Question

Insurance companies are interested in knowing the population percent of drivers who always buckle up before riding in a car. They randomly survey 391 drivers and find that 319 claim to always buckle up. Construct a 85% confidence interval for the population proportion that claim to always buckle up.

Answer 1

Answer:

The 85% confidence interval for the population proportion that claim to always buckle up is (0.7877, 0.8441).

Step-by-step explanation:

In a sample with a number n of people surveyed with a probability of a success of $\pi$, and a confidence level of $1-\alpha$, we have the following confidence interval of proportions.

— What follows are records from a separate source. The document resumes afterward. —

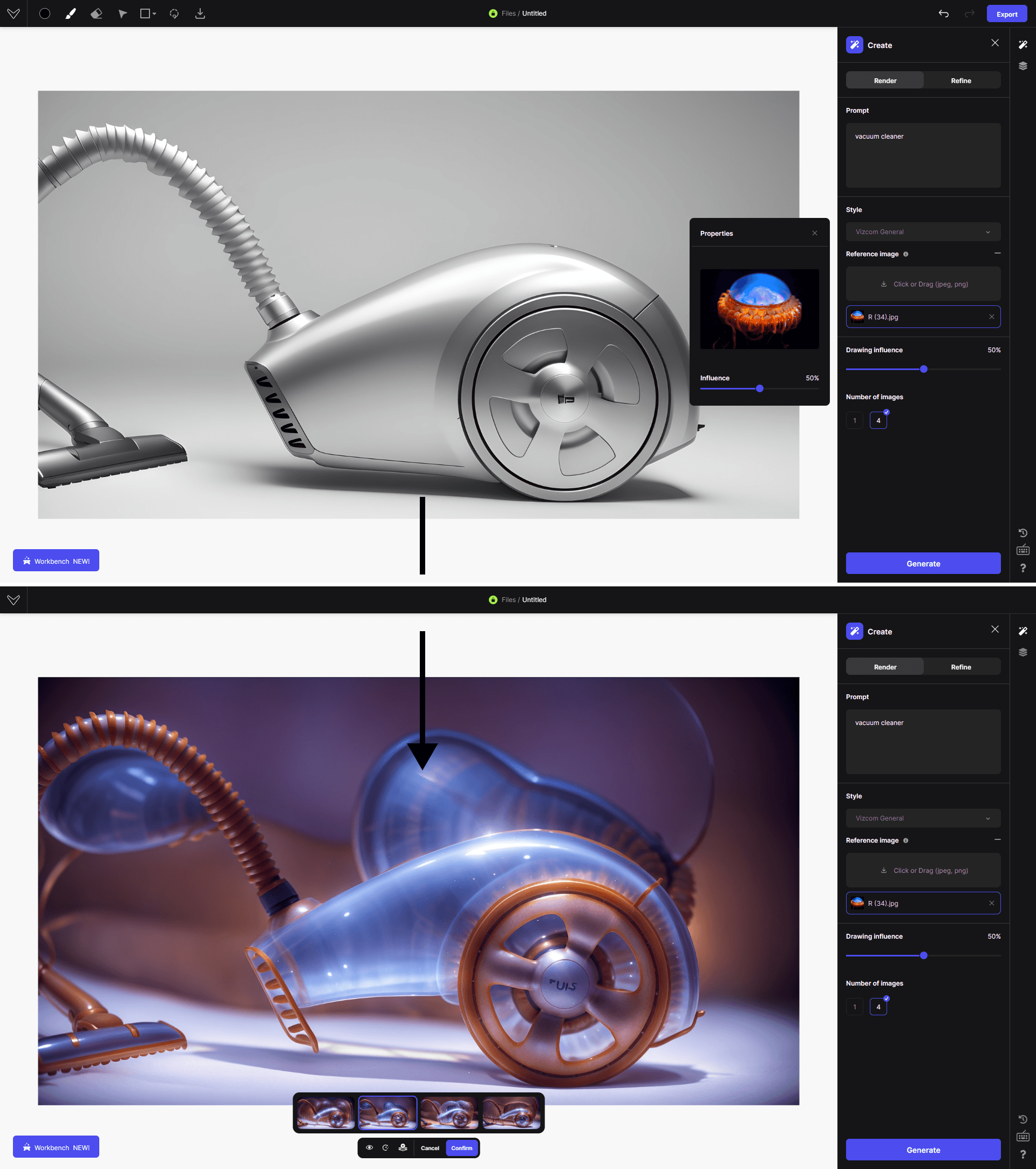Open the history panel icon on the right edge
This screenshot has height=1169, width=1036.
[1024, 532]
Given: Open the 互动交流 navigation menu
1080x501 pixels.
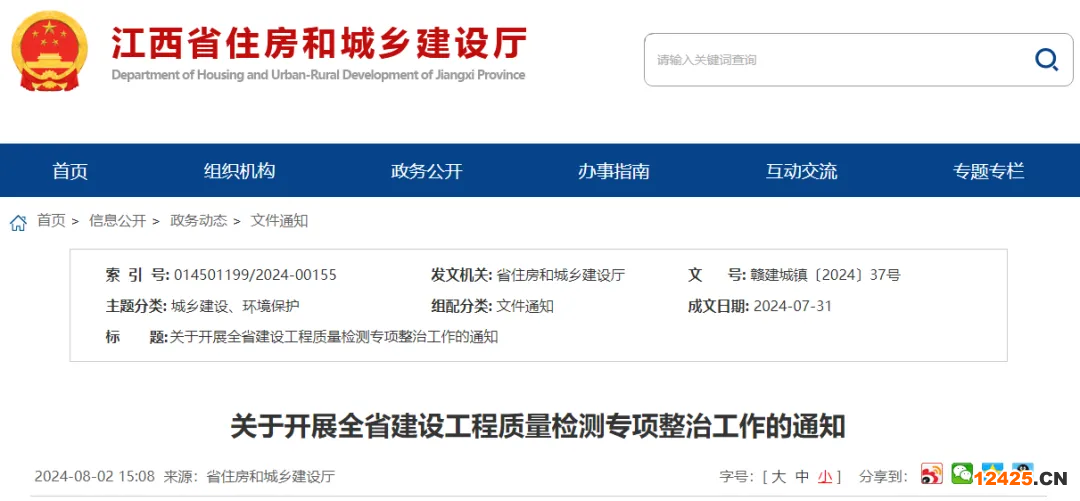Looking at the screenshot, I should 801,171.
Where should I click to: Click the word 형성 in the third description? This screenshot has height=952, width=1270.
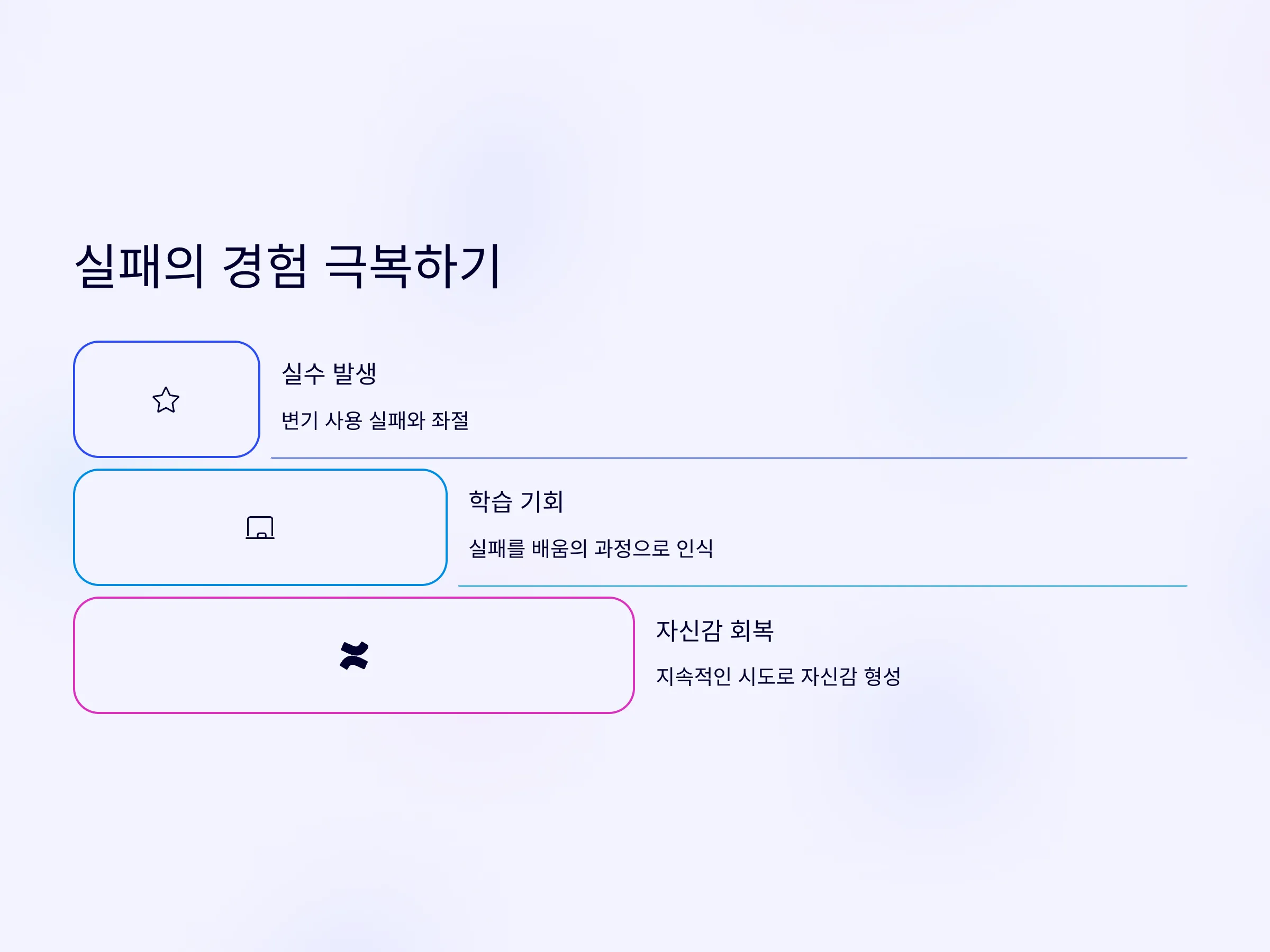tap(883, 676)
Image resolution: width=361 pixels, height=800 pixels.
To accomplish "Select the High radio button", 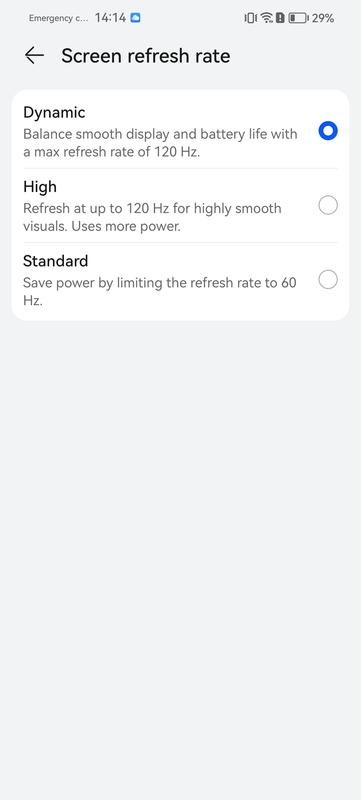I will coord(328,206).
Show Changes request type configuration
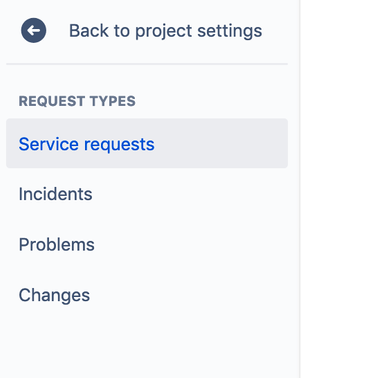The height and width of the screenshot is (378, 375). tap(147, 295)
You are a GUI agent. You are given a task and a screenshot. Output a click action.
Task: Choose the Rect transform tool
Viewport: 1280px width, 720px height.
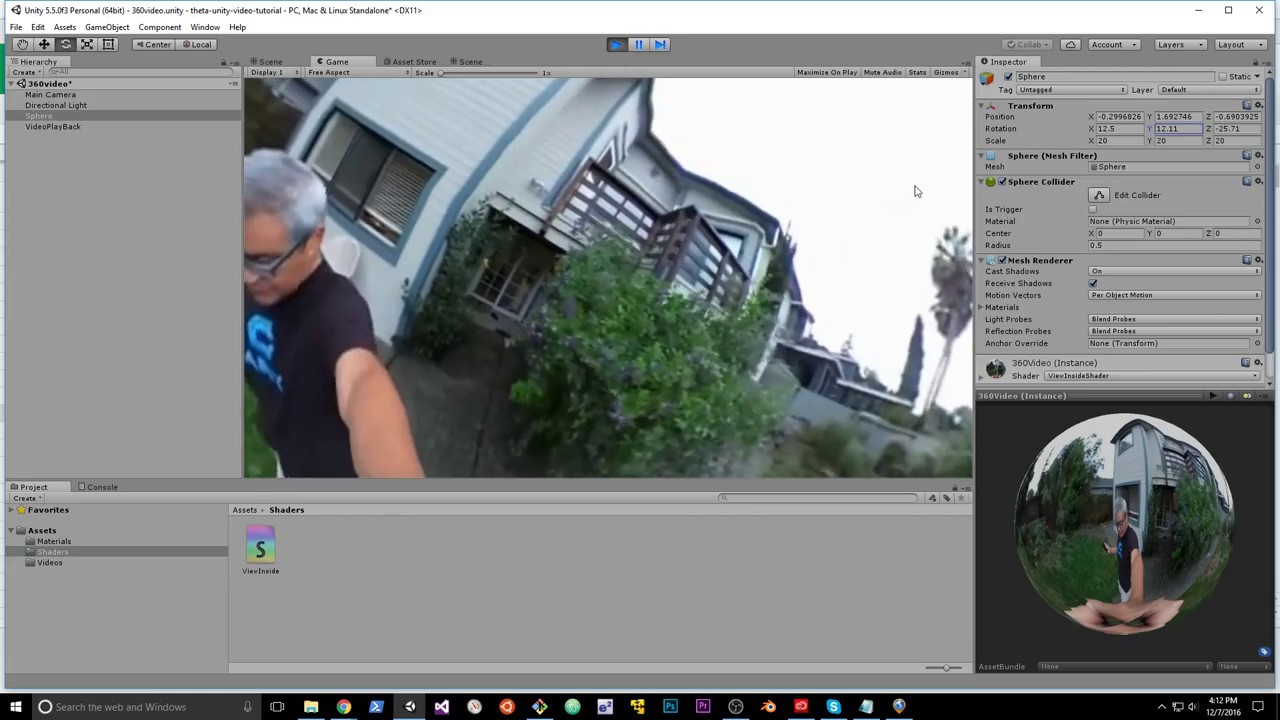point(109,44)
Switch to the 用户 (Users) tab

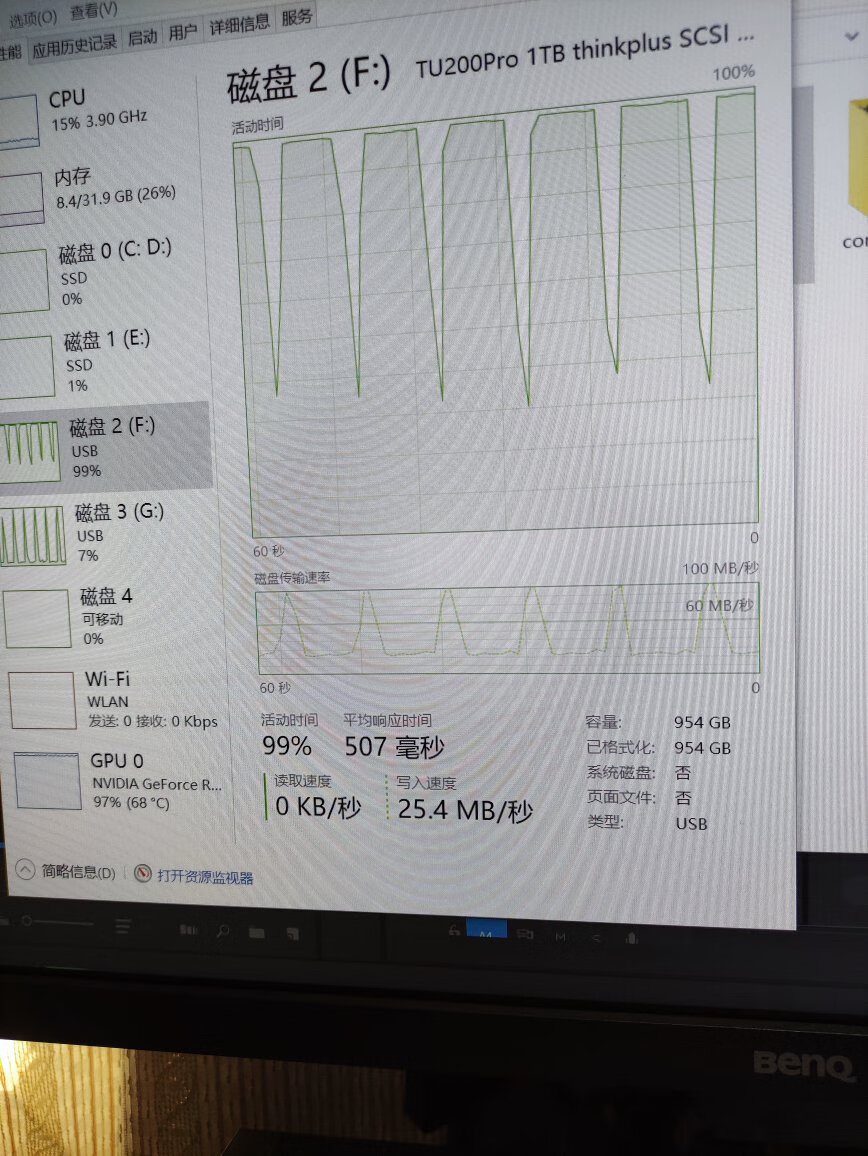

$\pi \pm z\sqrt{\frac{\pi(1-\pi)}{n}}$

In which

z is the zscore that has a pvalue of $1 - \frac{\alpha}{2}$.

They randomly survey 391 drivers and find that 319 claim to always buckle up.

This means that $n = 391, \pi = \frac{319}{391} = 0.8159$

85% confidence level

So $\alpha = 0.15$, z is the value of Z that has a pvalue of $1 - \frac{0.15}{2} = 0.925$, so $Z = 1.44$.

The lower limit of this interval is:

$\pi - z\sqrt{\frac{\pi(1-\pi)}{n}} = 0.8159 - 1.44\sqrt{\frac{0.8159*0.1841}{391}} = 0.7877$

The upper limit of this interval is:

$\pi + z\sqrt{\frac{\pi(1-\pi)}{n}} = 0.8159 + 1.44\sqrt{\frac{0.8159*0.1841}{391}} = 0.8441$

The 85% confidence interval for the population proportion that claim to always buckle up is (0.7877, 0.8441).